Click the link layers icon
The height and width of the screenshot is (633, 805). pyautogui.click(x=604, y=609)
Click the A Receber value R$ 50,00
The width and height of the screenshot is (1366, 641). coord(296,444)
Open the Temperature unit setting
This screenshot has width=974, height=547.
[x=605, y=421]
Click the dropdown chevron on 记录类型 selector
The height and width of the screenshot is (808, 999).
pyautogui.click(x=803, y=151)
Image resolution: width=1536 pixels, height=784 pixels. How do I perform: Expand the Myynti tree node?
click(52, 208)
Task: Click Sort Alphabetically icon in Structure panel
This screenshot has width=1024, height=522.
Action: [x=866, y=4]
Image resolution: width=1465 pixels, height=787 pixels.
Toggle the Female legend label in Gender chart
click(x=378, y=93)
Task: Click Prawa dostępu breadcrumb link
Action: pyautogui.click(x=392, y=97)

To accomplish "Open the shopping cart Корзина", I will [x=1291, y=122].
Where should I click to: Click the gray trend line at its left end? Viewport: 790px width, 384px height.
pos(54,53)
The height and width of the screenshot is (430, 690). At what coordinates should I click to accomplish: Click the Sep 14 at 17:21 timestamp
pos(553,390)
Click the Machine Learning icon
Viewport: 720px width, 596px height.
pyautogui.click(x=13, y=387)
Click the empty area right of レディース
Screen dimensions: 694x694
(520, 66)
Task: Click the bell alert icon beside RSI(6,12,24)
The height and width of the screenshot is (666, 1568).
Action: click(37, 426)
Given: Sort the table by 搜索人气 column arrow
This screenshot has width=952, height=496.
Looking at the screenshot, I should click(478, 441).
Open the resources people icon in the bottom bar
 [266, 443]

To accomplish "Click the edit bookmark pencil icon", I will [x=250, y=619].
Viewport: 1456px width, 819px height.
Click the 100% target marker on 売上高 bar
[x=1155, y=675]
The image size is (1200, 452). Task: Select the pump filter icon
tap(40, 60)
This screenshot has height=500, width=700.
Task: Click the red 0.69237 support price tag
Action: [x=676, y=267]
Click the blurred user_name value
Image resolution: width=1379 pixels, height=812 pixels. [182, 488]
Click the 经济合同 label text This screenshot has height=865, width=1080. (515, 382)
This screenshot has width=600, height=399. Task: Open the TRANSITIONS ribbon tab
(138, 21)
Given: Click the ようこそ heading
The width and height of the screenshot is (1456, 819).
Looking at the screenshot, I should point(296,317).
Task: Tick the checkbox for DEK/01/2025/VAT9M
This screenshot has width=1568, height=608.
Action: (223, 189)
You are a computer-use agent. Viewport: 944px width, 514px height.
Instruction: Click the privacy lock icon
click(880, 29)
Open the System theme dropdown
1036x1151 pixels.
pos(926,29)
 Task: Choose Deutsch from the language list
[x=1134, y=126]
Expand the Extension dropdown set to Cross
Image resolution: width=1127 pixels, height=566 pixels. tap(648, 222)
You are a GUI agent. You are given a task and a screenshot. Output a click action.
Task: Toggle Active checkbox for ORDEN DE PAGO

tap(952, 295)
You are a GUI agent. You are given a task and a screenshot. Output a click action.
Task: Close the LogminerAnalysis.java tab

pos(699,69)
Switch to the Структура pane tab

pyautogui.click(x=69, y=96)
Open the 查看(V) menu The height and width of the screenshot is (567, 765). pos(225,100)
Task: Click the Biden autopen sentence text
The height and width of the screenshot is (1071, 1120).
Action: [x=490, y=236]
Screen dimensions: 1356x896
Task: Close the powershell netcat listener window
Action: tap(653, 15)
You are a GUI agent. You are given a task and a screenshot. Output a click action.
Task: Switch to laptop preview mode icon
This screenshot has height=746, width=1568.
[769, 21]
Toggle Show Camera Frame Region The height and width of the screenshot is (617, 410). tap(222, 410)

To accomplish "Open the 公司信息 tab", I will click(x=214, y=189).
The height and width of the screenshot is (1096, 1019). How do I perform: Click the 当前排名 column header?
--
Please reproduce each entry above exactly as it reads.

Click the link layers icon
The height and width of the screenshot is (633, 805). pyautogui.click(x=604, y=609)
Click the A Receber value R$ 50,00
The width and height of the screenshot is (1366, 641). coord(296,444)
Open the Temperature unit setting
This screenshot has width=974, height=547.
[x=605, y=421]
Click the dropdown chevron on 记录类型 selector
The height and width of the screenshot is (808, 999).
pyautogui.click(x=803, y=151)
Image resolution: width=1536 pixels, height=784 pixels. How do I perform: Expand the Myynti tree node?
click(52, 208)
Task: Click Sort Alphabetically icon in Structure panel
This screenshot has width=1024, height=522.
Action: [x=866, y=4]
Image resolution: width=1465 pixels, height=787 pixels.
Toggle the Female legend label in Gender chart
click(x=378, y=93)
Task: Click Prawa dostępu breadcrumb link
Action: pyautogui.click(x=392, y=97)

To accomplish "Open the shopping cart Корзина", I will [x=1291, y=122].
Where should I click to: Click the gray trend line at its left end? Viewport: 790px width, 384px height.
pos(54,53)
The height and width of the screenshot is (430, 690). At what coordinates should I click to accomplish: Click the Sep 14 at 17:21 timestamp
pos(553,390)
Click the Machine Learning icon
Viewport: 720px width, 596px height.
pyautogui.click(x=13, y=387)
Click the empty area right of レディース
Screen dimensions: 694x694
(520, 66)
Task: Click the bell alert icon beside RSI(6,12,24)
The height and width of the screenshot is (666, 1568).
Action: click(37, 426)
Given: Sort the table by 搜索人气 column arrow
This screenshot has width=952, height=496.
Looking at the screenshot, I should click(478, 441).
Open the resources people icon in the bottom bar
 [266, 443]

To accomplish "Click the edit bookmark pencil icon", I will [x=250, y=619].
Viewport: 1456px width, 819px height.
Click the 100% target marker on 売上高 bar
[x=1155, y=675]
The image size is (1200, 452). Task: Select the pump filter icon
tap(40, 60)
This screenshot has height=500, width=700.
Task: Click the red 0.69237 support price tag
Action: [x=676, y=267]
Click the blurred user_name value
Image resolution: width=1379 pixels, height=812 pixels. [182, 488]
Click the 经济合同 label text This screenshot has height=865, width=1080. (515, 382)
This screenshot has width=600, height=399. Task: Open the TRANSITIONS ribbon tab
(138, 21)
Given: Click the ようこそ heading
The width and height of the screenshot is (1456, 819).
Looking at the screenshot, I should point(296,317).
Task: Tick the checkbox for DEK/01/2025/VAT9M
This screenshot has width=1568, height=608.
Action: (223, 189)
You are a computer-use agent. Viewport: 944px width, 514px height.
Instruction: Click the privacy lock icon
click(880, 29)
Open the System theme dropdown
1036x1151 pixels.
pos(926,29)
 Task: Choose Deutsch from the language list
[x=1134, y=126]
Expand the Extension dropdown set to Cross
Image resolution: width=1127 pixels, height=566 pixels. tap(648, 222)
You are a GUI agent. You are given a task and a screenshot. Output a click action.
Task: Toggle Active checkbox for ORDEN DE PAGO

tap(952, 295)
You are a GUI agent. You are given a task and a screenshot. Output a click action.
Task: Close the LogminerAnalysis.java tab

pos(699,69)
Switch to the Структура pane tab

pyautogui.click(x=69, y=96)
Open the 查看(V) menu The height and width of the screenshot is (567, 765). pos(225,100)
Task: Click the Biden autopen sentence text
The height and width of the screenshot is (1071, 1120).
Action: [x=490, y=236]
Screen dimensions: 1356x896
Task: Close the powershell netcat listener window
Action: tap(653, 15)
You are a GUI agent. You are given a task and a screenshot. Output a click action.
Task: Switch to laptop preview mode icon
This screenshot has height=746, width=1568.
[769, 21]
Toggle Show Camera Frame Region The height and width of the screenshot is (617, 410). tap(222, 410)

To accomplish "Open the 公司信息 tab", I will click(x=214, y=189).
The height and width of the screenshot is (1096, 1019). How do I perform: Click the 当前排名 column header?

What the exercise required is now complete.